WHAT YOU HAVE TO DO: Check which lines in the records hold "right" and report how many there are, with no other text.

(Collected data)
______________________________

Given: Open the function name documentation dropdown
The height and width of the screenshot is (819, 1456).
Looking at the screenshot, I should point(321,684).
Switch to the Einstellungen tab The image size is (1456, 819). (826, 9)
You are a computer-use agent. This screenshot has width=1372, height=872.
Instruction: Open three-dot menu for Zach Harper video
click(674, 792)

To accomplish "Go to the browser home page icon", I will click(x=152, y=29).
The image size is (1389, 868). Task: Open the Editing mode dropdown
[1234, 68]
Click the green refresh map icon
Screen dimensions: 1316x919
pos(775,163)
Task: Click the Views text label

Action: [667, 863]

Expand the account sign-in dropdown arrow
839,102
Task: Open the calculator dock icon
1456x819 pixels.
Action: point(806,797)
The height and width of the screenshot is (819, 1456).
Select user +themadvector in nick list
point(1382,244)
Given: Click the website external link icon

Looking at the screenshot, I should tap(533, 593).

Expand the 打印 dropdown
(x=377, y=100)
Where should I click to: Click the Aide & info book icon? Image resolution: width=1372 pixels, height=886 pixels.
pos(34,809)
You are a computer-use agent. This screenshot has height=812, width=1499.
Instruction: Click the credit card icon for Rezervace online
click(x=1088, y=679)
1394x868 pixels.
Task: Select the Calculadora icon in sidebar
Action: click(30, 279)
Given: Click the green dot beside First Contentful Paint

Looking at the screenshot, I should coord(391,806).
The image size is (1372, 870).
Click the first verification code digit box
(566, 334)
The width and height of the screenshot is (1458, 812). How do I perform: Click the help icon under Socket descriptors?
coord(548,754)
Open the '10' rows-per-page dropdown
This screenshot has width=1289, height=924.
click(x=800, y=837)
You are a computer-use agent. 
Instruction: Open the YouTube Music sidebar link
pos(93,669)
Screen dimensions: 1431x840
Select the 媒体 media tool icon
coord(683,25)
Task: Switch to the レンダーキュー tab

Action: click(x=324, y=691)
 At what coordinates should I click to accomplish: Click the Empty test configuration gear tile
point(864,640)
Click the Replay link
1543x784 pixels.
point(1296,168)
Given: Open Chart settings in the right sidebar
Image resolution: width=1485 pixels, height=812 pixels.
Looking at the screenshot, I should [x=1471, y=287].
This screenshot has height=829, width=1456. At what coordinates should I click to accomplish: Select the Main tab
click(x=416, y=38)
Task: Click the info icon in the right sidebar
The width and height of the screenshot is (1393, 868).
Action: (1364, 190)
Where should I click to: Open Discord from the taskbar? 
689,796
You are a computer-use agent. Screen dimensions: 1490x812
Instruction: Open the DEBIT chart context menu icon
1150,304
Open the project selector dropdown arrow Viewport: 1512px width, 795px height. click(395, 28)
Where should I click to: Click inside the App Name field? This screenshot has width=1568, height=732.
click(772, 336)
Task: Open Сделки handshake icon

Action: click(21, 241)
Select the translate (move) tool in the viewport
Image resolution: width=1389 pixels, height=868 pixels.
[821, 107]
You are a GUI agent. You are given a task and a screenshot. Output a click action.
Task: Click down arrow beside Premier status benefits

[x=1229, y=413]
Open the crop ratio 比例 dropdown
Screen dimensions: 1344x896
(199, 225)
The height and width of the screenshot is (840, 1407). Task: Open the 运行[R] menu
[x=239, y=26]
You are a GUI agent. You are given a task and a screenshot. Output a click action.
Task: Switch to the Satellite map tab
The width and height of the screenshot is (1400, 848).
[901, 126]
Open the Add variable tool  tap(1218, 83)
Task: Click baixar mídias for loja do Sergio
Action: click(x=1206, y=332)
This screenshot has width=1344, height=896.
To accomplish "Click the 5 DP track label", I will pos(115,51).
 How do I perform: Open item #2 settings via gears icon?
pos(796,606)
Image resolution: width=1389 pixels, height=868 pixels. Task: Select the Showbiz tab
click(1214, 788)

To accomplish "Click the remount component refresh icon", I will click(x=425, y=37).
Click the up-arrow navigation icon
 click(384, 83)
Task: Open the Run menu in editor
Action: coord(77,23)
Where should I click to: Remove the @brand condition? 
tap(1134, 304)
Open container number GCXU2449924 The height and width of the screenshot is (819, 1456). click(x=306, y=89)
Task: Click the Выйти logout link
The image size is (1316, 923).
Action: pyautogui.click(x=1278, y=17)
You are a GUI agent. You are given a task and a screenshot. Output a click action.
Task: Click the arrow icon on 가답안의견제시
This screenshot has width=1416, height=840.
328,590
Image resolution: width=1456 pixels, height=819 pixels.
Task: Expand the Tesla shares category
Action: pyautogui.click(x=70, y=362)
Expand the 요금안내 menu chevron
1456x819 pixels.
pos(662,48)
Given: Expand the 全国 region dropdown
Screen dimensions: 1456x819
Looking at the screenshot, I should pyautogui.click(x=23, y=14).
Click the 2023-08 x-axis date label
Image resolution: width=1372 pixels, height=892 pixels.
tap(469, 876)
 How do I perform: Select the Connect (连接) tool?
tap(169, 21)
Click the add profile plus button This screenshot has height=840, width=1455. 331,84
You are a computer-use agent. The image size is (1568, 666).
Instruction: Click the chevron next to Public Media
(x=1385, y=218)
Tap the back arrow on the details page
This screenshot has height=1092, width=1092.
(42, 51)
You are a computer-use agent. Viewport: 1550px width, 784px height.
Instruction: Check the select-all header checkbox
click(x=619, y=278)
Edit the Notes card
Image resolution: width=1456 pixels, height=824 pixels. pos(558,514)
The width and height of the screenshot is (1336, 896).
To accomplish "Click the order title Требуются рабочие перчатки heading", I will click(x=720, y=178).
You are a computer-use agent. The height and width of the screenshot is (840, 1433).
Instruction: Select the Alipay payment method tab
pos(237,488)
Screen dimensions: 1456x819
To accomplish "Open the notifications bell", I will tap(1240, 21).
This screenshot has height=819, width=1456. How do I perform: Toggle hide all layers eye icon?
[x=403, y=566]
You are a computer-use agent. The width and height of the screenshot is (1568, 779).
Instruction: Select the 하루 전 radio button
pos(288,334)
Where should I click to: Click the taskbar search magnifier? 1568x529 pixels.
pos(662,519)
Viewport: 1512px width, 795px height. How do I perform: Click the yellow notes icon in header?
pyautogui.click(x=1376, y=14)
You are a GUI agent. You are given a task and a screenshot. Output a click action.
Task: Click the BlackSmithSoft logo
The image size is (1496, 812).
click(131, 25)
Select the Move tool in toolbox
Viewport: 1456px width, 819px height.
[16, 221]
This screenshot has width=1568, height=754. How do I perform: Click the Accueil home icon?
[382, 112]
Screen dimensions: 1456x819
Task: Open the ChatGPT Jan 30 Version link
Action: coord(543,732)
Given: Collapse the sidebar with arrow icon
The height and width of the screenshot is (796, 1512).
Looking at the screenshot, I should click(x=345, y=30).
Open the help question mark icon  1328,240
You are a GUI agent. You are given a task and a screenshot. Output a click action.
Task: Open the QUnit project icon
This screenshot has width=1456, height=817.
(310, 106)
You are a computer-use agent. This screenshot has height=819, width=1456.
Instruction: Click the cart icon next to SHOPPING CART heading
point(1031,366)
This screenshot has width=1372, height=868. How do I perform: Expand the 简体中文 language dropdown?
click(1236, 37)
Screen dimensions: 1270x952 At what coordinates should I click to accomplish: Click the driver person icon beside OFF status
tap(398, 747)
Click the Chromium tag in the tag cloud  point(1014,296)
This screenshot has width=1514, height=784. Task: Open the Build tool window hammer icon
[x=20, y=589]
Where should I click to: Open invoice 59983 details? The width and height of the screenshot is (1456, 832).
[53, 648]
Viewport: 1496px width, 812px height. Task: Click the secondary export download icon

______________________________

REPLY TO THE TASK: 2